— На это тебя хватит, а удивлять людей — не пытайся, удивить тебе нечем! И — обжулят тебя вскоре…
Миронов опустил голову, а столяр взял его за руку, поднял к себе и, стряхивая с него пылинки дождя, говорил:
— Я — людей знаю! Покажут тебе, будто ты замечательный, будто они тобой интересуются, и — ограбят, обманут. Это — самое обыкновенное…
Закрыв глаза, Миронов видел, как по улице бежит табун мальчишек, швыряя жидкой грязью в голубые дома, все они — его дети, а отличная девица, сидя у окна, жуёт мочёные яблоки и пироги с рыбой, — он терпеть не мог мочёных яблок и этих пирогов.
Потом он снова сидел против Серафимы, она как будто ещё более вспухла, мячи её грудей тяжело поднимались, опускались, шевеля пунцовый, скрипучий шёлк; её маленький, круглый рот устало открылся; в пальцах, похожих на сосиски, она держала беленький комок платка, часто отирая им потные виски, розовые глаза её улыбались, таяли; Миронов подумал, что пот её густ, как патока, такой же липкий, и, вероятно, ни комары, ни блохи не решаются кусать её резиновое тело.

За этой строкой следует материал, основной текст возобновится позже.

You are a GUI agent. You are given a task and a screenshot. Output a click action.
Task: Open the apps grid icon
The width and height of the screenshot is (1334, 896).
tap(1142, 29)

А столяр, наливая в чай вишнёвой настойки, пил горячую, тёмную влагу, она окрасила его сухое лицо в бурый цвет, ещё более высветлила глаза и усилила неотразимость слов его. Бесстыдно, хвастливо он говорил:
— Для меня — первое удовольствие свадьбы устраивать. Я люблю шум, кавардак люблю, мне любезна всякая кутерьма и чтобы люди ходили вверх ногами. Когда молодёжь влюбляется — очень смешно глядеть…
Но, говоря это, он не смеялся, даже улыбки не было на лице его; следя за ним косым глазом, Миронов видел, что лицо только подёргивается, страшное лицо. И хорошо ещё, что сегодня столяр не налил на башку свою ремённый, чёрный венчик.
— Ты, Миронов, сирота, учись жить весело, извивайся свободно, согрешишь — не беда, отчёт давать тебе некому, хозяина — нет, понял? Кто твой хозяин, ну?
— Я — не знаю, — сказал Миронов, почему-то очень испуганный этим вопросом.